必要な作業:
a – スリランカの民族対立を論じた文章の「この憎悪の対処を間違うと、ま」と「キリスト教を見ても分かる通りだ。あるいはパレスチナの、ユダヤ教 vs イスラム教を観察しても同じだ。」の間を両端も含めて書き出せ。その際、「宗教闘争」は「信仰の対立」に差し替えよ。
b – スリランカの民族対立を論じた文章を、最後の文に続けて書き進めよ。

抽出テキスト:
· · · · ·
当面、スリランカは平和の道を歩んでいき、世界中の多くの投資家がスリランカに注目することになるだろう。
しかし、別にシンハラ人とタミル人は民族和解を成し遂げたわけでも何でもなく、まだ心に不信と憎悪を隠し持って共存しているのである。
当面は問題ない。しかし、長い目で見ると、この民族の「憎悪」という問題は解決していないので、いつかぶり返すのは間違いない。
この憎悪の対処を間違うと、またもや第二・第三のプラバカラン議長が生まれてくることになるだろう。
なぜ、私はそれを確信しているのかというと、これは民族闘争であると同時に、宗教闘争でもあるからだ。
シンハラ人は仏教を信じ、タミル人はヒンドゥーを信じている。ジャフナに行くと、ボロボロに崩壊した建物が打ち捨てられているのとは裏腹に、ヒンドゥー寺院だけは立派に再建されて、多くの信者が祈りを捧げている姿を見てきた。
宗教が相互不信を生み出すのは、イスラム教 vs キリスト教を見ても分かる通りだ。あるいはパレスチナの、ユダヤ教 vs イスラム教を観察しても同じだ。
· · · · ·
(データ項目)
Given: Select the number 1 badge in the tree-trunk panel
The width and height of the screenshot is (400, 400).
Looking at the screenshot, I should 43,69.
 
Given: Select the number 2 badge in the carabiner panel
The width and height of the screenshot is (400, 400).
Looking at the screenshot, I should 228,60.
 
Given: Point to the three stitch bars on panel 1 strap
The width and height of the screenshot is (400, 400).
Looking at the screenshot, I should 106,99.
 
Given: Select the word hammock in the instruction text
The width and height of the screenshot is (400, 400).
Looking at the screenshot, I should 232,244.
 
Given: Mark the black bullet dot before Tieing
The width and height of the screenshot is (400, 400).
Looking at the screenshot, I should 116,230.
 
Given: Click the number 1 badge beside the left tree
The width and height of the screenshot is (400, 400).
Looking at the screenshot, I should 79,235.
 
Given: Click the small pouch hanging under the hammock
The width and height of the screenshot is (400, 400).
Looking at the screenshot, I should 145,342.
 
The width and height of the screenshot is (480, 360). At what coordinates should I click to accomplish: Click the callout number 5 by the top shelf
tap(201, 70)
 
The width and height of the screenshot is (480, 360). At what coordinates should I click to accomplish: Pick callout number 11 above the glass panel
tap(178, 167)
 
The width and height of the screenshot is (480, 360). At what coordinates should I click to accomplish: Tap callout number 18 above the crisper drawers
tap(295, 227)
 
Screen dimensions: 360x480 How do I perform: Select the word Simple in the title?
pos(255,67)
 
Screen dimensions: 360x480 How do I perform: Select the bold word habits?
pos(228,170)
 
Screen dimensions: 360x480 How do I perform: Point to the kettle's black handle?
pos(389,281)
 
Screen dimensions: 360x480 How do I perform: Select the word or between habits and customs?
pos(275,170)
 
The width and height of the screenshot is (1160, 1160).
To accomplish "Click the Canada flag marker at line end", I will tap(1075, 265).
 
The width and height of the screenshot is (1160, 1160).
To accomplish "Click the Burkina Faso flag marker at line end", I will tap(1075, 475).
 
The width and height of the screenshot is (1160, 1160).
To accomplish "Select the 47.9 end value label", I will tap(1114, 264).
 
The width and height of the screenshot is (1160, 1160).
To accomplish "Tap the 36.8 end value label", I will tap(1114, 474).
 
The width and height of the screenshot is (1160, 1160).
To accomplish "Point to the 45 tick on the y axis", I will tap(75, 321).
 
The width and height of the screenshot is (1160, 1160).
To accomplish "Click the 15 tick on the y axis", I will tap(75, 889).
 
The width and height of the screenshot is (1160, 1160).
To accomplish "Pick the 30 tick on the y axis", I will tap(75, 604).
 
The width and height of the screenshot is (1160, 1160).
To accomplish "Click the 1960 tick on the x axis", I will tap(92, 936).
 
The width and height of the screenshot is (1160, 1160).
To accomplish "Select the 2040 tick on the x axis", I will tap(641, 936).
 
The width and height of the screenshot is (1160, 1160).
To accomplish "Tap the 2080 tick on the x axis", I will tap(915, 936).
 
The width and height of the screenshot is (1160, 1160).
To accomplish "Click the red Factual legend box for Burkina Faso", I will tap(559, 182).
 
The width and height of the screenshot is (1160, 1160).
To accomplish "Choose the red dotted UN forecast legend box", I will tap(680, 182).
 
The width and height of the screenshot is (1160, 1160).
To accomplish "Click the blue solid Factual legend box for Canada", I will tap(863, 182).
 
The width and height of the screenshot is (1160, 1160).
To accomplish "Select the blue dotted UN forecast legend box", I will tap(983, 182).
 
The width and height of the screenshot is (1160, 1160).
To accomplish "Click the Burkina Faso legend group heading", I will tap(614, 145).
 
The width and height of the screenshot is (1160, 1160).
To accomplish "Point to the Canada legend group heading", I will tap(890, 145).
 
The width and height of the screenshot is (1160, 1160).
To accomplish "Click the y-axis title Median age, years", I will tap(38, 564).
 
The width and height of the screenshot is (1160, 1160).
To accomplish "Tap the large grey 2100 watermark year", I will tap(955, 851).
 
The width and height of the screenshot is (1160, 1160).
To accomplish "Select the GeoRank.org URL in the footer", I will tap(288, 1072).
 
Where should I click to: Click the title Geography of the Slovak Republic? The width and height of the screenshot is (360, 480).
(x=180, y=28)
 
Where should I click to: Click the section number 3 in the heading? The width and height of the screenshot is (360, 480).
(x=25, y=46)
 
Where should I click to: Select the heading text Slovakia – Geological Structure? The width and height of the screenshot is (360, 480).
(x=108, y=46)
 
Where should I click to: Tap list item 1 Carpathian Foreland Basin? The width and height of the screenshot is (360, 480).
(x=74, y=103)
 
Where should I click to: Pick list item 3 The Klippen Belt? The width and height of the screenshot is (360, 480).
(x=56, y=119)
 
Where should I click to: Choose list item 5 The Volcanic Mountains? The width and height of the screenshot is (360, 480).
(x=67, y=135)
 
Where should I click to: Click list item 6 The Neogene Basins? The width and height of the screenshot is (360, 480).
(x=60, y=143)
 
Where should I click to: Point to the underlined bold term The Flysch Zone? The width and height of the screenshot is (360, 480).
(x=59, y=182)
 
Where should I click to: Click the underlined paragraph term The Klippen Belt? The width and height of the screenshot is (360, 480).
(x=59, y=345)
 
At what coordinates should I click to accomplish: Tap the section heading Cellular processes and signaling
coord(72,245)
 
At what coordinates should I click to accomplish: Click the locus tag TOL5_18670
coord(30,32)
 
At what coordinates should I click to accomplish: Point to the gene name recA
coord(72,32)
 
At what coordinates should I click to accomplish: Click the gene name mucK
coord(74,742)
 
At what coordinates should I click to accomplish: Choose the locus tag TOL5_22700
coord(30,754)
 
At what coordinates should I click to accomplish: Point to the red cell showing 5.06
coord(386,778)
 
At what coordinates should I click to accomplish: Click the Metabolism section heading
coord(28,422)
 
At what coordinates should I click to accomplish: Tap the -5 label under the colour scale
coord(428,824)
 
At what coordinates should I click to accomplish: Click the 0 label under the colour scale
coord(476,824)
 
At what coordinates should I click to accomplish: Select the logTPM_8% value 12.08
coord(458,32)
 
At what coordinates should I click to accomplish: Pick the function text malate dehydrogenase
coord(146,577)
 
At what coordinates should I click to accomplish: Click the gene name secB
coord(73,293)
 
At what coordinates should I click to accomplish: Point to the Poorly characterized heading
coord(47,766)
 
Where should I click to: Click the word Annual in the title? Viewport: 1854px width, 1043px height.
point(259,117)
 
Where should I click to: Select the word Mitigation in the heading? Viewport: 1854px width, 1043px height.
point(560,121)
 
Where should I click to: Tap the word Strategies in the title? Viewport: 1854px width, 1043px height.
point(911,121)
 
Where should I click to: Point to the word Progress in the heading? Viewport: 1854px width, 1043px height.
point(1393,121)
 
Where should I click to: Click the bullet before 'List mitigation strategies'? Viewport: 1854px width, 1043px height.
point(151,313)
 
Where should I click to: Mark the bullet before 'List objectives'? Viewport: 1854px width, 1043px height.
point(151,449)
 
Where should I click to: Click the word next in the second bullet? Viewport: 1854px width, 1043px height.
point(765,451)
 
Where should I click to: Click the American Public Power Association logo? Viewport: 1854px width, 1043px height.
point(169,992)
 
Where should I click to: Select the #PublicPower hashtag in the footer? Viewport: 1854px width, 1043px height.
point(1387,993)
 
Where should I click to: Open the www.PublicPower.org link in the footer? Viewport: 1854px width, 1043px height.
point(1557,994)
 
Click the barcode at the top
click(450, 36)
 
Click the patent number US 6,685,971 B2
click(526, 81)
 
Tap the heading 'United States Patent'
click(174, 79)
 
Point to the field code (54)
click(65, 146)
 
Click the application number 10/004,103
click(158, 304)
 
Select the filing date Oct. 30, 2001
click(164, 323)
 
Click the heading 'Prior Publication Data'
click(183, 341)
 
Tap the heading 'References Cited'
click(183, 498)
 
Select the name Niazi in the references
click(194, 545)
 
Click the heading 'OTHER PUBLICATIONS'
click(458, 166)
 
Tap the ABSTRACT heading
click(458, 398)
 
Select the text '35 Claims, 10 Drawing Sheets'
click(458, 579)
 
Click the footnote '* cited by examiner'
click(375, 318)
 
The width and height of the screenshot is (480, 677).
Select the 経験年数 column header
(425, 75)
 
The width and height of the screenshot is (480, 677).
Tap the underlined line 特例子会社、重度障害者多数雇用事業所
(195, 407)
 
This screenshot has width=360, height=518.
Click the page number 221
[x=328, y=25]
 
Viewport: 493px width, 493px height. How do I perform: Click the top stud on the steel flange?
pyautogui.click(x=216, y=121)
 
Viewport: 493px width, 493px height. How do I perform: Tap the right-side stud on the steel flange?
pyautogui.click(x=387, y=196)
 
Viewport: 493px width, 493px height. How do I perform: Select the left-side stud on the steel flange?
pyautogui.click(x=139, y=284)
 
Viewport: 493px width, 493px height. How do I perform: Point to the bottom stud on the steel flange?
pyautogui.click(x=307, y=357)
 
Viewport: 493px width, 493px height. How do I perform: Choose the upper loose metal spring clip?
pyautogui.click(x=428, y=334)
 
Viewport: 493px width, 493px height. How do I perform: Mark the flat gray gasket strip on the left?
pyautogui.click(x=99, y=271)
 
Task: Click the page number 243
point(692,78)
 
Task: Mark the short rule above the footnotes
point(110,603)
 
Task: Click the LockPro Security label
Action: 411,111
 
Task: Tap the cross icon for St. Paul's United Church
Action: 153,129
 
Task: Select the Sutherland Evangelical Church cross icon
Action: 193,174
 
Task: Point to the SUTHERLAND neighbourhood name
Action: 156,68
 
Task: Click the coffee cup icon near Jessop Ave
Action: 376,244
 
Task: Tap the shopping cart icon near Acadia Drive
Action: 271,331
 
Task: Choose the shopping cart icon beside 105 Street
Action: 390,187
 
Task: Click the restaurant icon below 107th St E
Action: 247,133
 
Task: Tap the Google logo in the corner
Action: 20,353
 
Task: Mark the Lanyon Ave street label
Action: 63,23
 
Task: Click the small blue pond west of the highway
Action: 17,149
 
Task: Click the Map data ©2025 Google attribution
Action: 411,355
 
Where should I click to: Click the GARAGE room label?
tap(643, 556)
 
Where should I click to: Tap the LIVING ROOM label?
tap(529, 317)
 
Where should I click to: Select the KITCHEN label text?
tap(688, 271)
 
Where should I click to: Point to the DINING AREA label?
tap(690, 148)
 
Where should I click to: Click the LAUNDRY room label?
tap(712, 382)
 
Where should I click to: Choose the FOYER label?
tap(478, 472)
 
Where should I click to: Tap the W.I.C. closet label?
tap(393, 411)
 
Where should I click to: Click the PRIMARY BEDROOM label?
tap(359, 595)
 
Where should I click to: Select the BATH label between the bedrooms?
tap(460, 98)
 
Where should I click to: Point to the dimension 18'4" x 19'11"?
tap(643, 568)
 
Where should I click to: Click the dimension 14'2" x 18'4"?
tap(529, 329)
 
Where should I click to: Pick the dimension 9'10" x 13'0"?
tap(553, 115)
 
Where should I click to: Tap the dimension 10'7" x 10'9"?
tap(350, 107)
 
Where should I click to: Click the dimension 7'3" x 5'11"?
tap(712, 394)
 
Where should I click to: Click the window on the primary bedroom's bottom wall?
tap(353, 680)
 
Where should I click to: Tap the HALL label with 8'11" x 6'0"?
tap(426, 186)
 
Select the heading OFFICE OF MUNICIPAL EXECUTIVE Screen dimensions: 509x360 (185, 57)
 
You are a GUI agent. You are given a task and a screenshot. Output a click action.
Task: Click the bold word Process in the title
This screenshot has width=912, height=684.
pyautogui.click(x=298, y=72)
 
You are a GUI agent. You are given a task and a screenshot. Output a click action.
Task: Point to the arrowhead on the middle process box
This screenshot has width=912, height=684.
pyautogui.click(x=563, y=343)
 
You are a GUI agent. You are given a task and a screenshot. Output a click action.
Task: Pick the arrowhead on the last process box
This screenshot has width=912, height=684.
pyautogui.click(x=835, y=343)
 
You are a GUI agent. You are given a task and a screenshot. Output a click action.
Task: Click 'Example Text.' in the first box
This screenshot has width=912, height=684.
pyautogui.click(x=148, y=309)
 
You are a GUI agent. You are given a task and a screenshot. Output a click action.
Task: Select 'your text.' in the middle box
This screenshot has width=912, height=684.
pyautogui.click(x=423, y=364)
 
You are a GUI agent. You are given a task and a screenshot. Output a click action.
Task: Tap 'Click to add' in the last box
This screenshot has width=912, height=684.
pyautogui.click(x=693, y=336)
· · · · ·
期待される出力:
a –
この憎悪の対処を間違うと、またもや第二・第三のプラバカラン議長が生まれてくることになるだろう。
なぜ、私はそれを確信しているのかというと、これは民族闘争であると同時に、信仰の対立でもあるからだ。
シンハラ人は仏教を信じ、タミル人はヒンドゥーを信じている。ジャフナに行くと、ボロボロに崩壊した建物が打ち捨てられているのとは裏腹に、ヒンドゥー寺院だけは立派に再建されて、多くの信者が祈りを捧げている姿を見てきた。
宗教が相互不信を生み出すのは、イスラム教 vs キリスト教を見ても分かる通りだ。あるいはパレスチナの、ユダヤ教 vs イスラム教を観察しても同じだ。

b –
どちらも自分たちが正しいと確信しているので、そこに妥協はないのである。相手が滅ぶか、自分が滅ぶか、両方滅ぶかしない限りは問題は解決しない。
どんなに落ち着いているように見えても、ひとつの国(場所)で異民族が異宗教を持って暮らしていると、いつか必ず対立と衝突と差別が沸き起こる。
だから、スリランカは時限爆弾付きの復興だと私は思っている。長く続いた内戦が終わって、今は誰もが厭戦気分でいるから復興と平和があるが、それはいつでも変転する平和だ。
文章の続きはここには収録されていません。